▶ Try it
Take each line of the listing that has the string "image" and report it.

▶ Provided records
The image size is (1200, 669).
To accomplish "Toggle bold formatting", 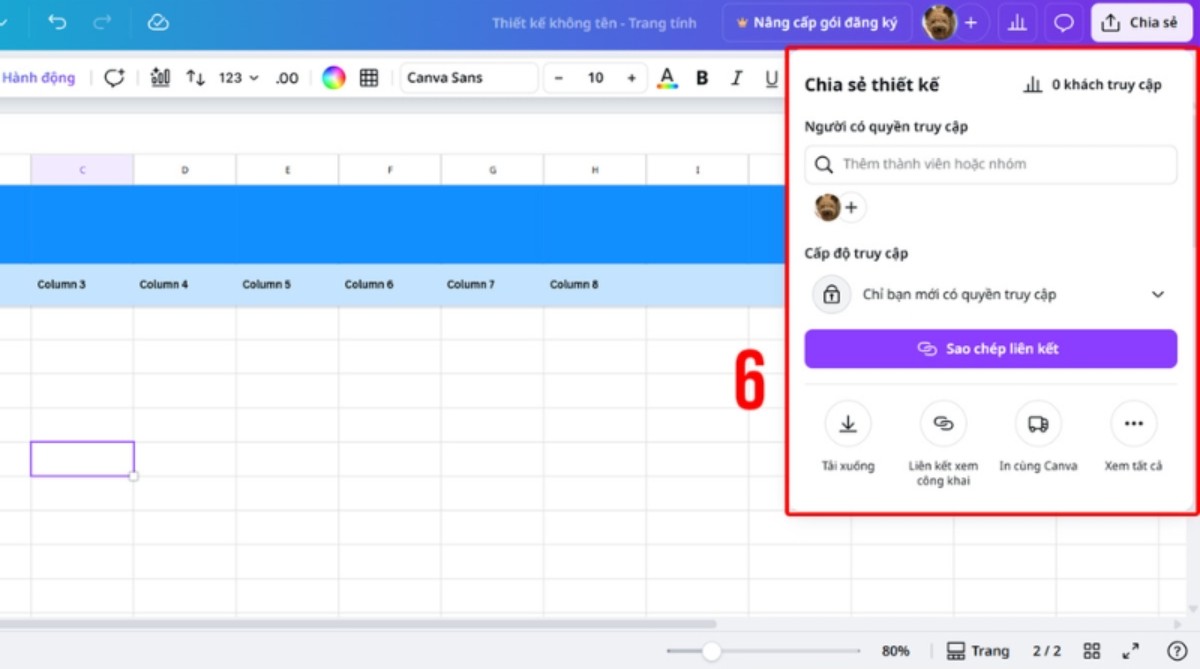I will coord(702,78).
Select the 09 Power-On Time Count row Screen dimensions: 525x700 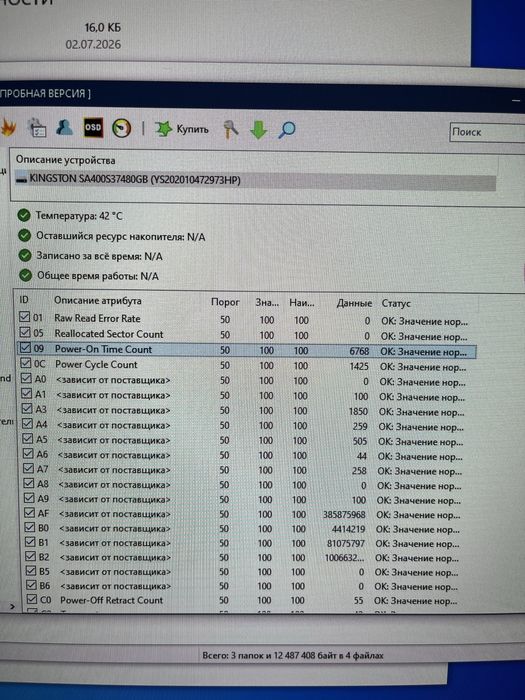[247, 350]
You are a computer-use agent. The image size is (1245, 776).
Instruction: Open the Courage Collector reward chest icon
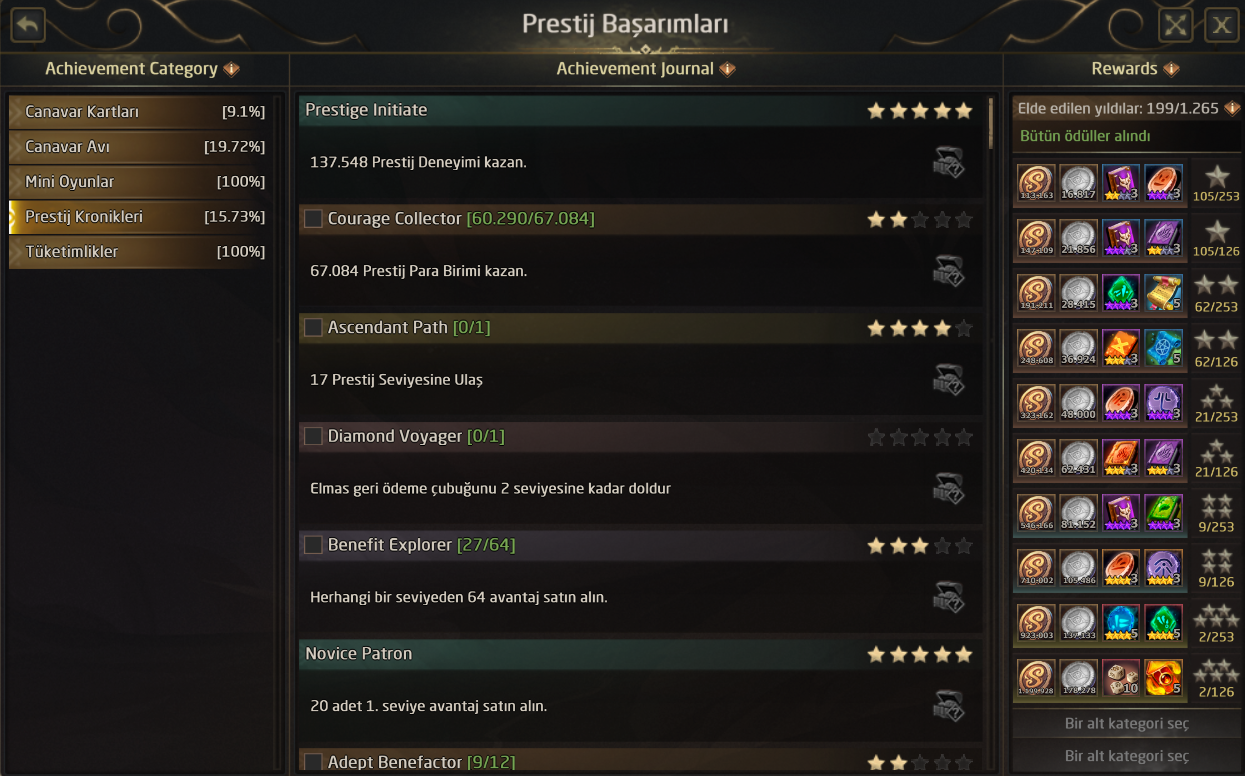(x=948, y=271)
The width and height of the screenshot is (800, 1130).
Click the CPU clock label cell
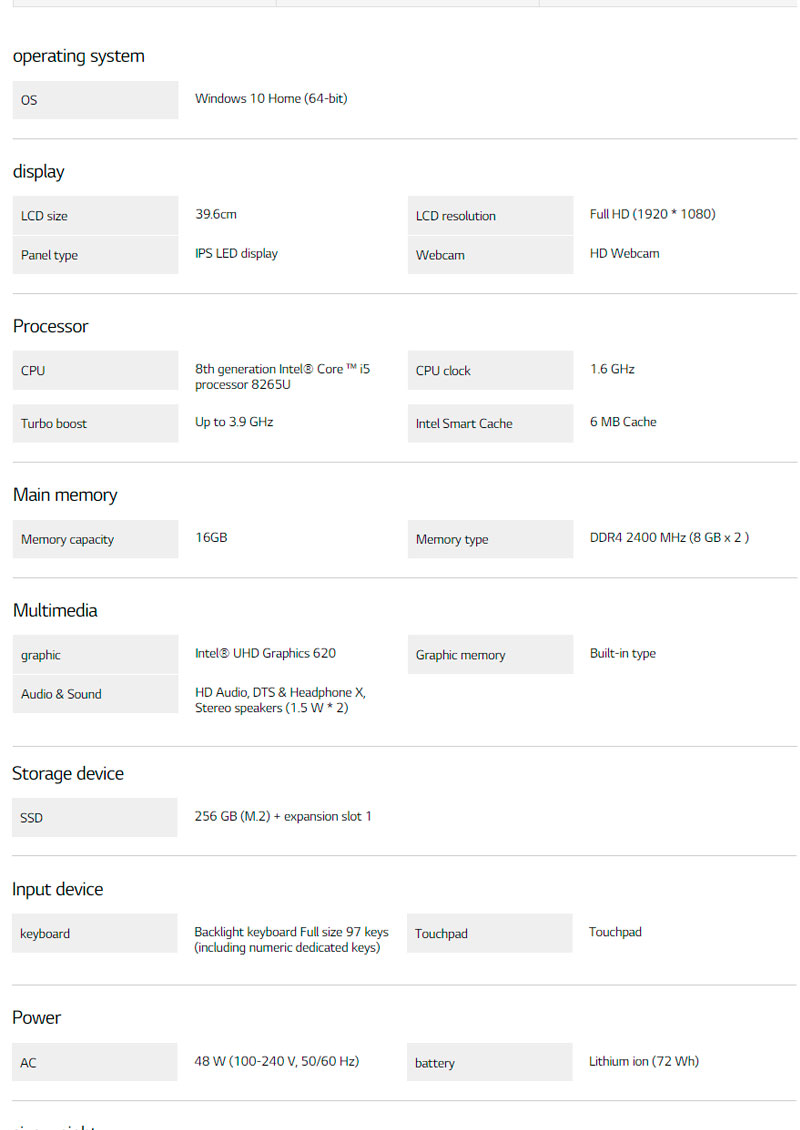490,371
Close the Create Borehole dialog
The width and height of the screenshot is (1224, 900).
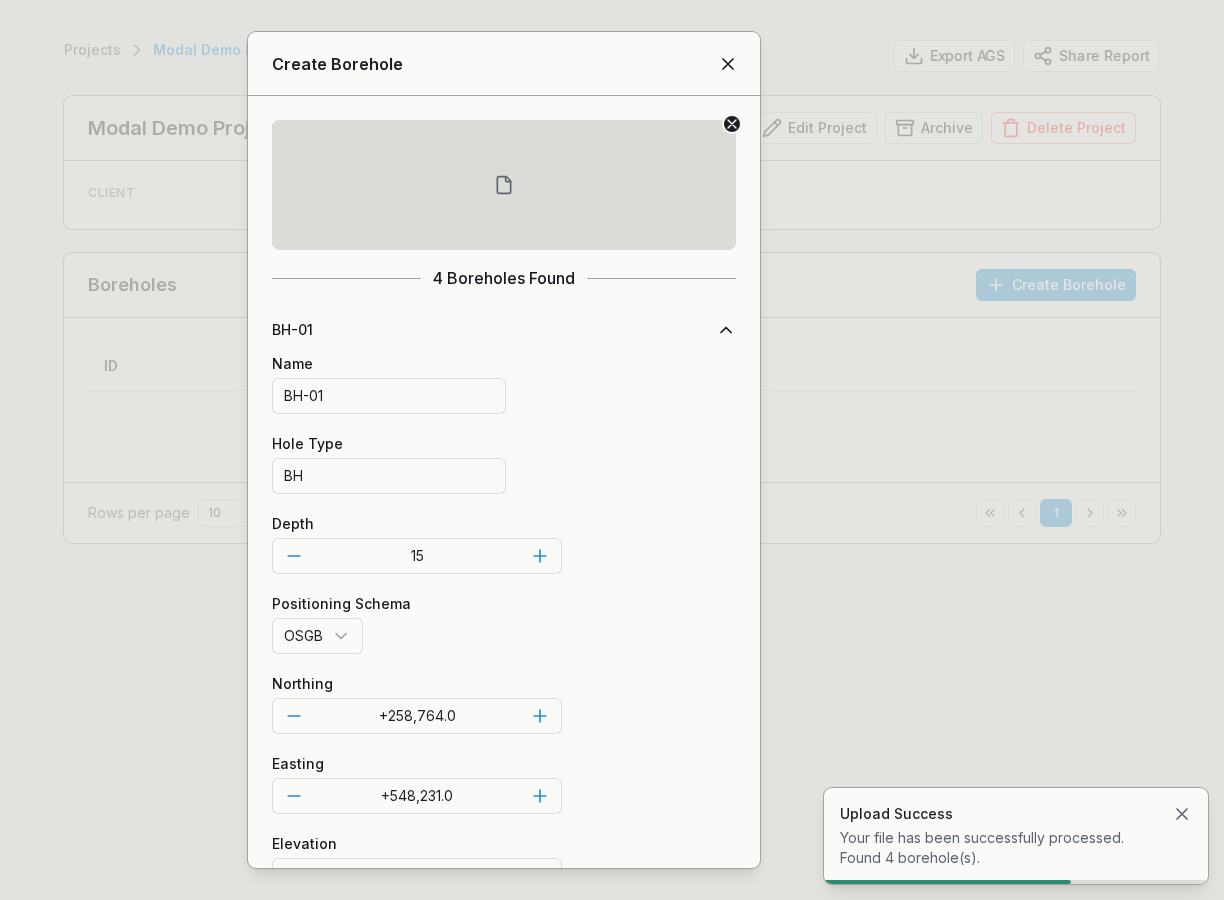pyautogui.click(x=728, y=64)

▶ Completed exercise
The image size is (1200, 669).
You are a computer-use agent. The image size is (1245, 776).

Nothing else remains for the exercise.